> SELECTED EXTRACT:
*** Begin section ***

He did not enjoy general practice so returned to working in London where he was a force in the Open Spaces Society, becoming general secretary. He moved the OSS to Henley where it still operates from Bell Street.
He was later at the National Association of Local Councils where he wrote The Law of Village Greens and The Law on Dogs. His other works include The Law of Parks and Open Spaces (2009), Street Use and the Law (2006), The Law of Mobile Homes and Caravans (2003).
He is maybe best known for taking on the mantle of Local Council Administration from Charles Arnold-Baker from the ninth edition, having worked with him on the eighth. This book is required reading by every parish, town, and district clerk in the country and known in local government circles simply as "the Bible". The familiar yellow book is one of the master reference books for Local Councils and the eleventh edition is currently available.

His final book Our Common Land will be published posthumously.
He became an expert on allotments, cemeteries, village greens, insurance and lately employment law. He wrote a regular column for Clerks & Councils Direct, also answering readers’ queries and was published in The Times law section writing on village greens. He edited Local Councils Update, the legal newsletter for readers of Clerks & Councils Direct, from its inception in 2000 until 2013.

*** End section ***

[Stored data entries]
*** Begin section ***

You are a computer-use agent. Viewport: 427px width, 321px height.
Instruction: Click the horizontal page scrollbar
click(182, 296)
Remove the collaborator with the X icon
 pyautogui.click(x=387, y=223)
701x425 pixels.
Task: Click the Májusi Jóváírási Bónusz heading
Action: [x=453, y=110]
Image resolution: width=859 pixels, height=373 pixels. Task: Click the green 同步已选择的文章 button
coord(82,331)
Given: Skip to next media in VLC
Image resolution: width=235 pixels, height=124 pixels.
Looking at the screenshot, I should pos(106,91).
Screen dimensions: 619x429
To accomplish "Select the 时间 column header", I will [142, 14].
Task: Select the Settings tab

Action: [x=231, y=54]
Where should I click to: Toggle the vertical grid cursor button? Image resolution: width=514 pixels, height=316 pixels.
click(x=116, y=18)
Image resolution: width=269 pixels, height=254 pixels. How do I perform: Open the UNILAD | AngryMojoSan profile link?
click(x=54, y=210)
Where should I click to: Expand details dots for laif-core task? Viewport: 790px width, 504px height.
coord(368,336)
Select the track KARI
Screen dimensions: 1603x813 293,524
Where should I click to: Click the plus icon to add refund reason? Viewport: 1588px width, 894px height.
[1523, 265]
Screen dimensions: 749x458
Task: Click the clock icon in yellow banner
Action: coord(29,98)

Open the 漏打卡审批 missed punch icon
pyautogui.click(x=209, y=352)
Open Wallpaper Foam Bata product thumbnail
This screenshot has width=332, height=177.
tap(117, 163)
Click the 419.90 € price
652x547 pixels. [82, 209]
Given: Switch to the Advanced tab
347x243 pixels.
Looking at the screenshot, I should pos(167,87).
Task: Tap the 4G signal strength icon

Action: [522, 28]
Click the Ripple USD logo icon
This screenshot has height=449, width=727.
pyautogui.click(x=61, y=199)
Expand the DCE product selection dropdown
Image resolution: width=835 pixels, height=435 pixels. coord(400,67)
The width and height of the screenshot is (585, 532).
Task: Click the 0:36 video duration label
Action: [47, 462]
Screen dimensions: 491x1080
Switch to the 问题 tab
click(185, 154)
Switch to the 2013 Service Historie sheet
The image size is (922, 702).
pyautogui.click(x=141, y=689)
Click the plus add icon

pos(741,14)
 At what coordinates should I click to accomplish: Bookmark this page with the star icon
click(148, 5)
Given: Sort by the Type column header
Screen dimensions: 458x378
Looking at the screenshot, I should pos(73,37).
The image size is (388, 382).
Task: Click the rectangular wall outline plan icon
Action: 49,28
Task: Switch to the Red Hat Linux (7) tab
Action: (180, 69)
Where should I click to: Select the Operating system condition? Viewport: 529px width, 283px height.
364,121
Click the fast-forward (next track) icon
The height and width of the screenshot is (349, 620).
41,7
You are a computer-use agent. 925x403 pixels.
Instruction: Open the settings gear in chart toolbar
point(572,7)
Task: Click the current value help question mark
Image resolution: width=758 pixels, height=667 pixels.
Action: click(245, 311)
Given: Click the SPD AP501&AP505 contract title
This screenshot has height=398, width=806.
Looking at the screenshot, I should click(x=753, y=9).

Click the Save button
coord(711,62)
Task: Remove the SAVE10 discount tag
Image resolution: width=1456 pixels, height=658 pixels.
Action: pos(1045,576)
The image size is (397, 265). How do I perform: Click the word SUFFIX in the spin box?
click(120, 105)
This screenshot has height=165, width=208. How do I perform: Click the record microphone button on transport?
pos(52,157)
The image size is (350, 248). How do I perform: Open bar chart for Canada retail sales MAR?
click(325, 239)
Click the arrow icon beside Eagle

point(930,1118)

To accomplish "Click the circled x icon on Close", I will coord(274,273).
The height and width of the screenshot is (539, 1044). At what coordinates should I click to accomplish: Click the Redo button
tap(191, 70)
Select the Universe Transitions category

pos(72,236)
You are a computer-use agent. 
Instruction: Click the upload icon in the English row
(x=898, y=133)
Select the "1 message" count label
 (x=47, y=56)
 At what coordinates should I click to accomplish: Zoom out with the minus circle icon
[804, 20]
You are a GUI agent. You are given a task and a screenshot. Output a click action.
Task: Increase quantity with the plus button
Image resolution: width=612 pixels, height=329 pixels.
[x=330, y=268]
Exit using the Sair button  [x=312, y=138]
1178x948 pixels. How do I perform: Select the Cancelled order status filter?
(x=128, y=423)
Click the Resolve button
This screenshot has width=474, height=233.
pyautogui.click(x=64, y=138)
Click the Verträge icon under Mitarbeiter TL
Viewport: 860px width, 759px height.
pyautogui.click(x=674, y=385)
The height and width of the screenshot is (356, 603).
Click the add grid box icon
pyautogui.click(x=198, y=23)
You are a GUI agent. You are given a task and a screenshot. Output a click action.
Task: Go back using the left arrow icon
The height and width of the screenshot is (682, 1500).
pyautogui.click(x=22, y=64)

*** End section ***

> INSTRUCTIONS:
a: Reproduce the passage of the profile of the legal author beginning at the words "His final book" and stopping after "2000 until 2013.", swapping "cemeteries" for "churchyards".
b: According to the profile of the legal author, which organization did he move to Henley?
c: Carry the profile of the legal author on from its final sentence.
The stored data entries play no role here.

> ANSWERS PER TASK:
a:
His final book Our Common Land will be published posthumously.
He became an expert on allotments, churchyards, village greens, insurance and lately employment law. He wrote a regular column for Clerks & Councils Direct, also answering readers’ queries and was published in The Times law section writing on village greens. He edited Local Councils Update, the legal newsletter for readers of Clerks & Councils Direct, from its inception in 2000 until 2013.

b: The Open Spaces Society (OSS)

c:
Paul was born in Seaton in Devon the second son of Mary and Richard Clayden. After his father died his mother was left with two small boys to bring up so she moved with her parents to Henley. His mother was a teacher at Colyton School in Devon and later Henley Grammar School.
Paul continued his education at Llanarth School in South Wales where scholastic achievement won him a place at Ampleforth College in North Yorkshire. Basil Hume gave him a love of music and he also excelled at history. While in Oxford, at Jesus College, he met his wife Lyn Waller. They married in 1964 and went on to have three sons.
Paul joined the Henley Society in 1978. He later became secretary, vice-chairman and chairman of the planning sub-committee. He was clerk to Remenham Parish Council, treasurer of Holy Trinity Church in Henley, a member of the Henley Choral Society and had been a volunteer at Oxfam for 25 years.
He is survived by his wife and sons Philip and Robert. His second son Thomas predeceased him.
Paul Malcolm Ludlow Clayden, 5 November 1941-1 January 2020.

Paul joined the Open Spaces Society as our general secretary (chief executive) in 1976, having decided that life as a solicitor in private practice was not for him.  He wanted to use his skills to help people to protect commons, open spaces and paths.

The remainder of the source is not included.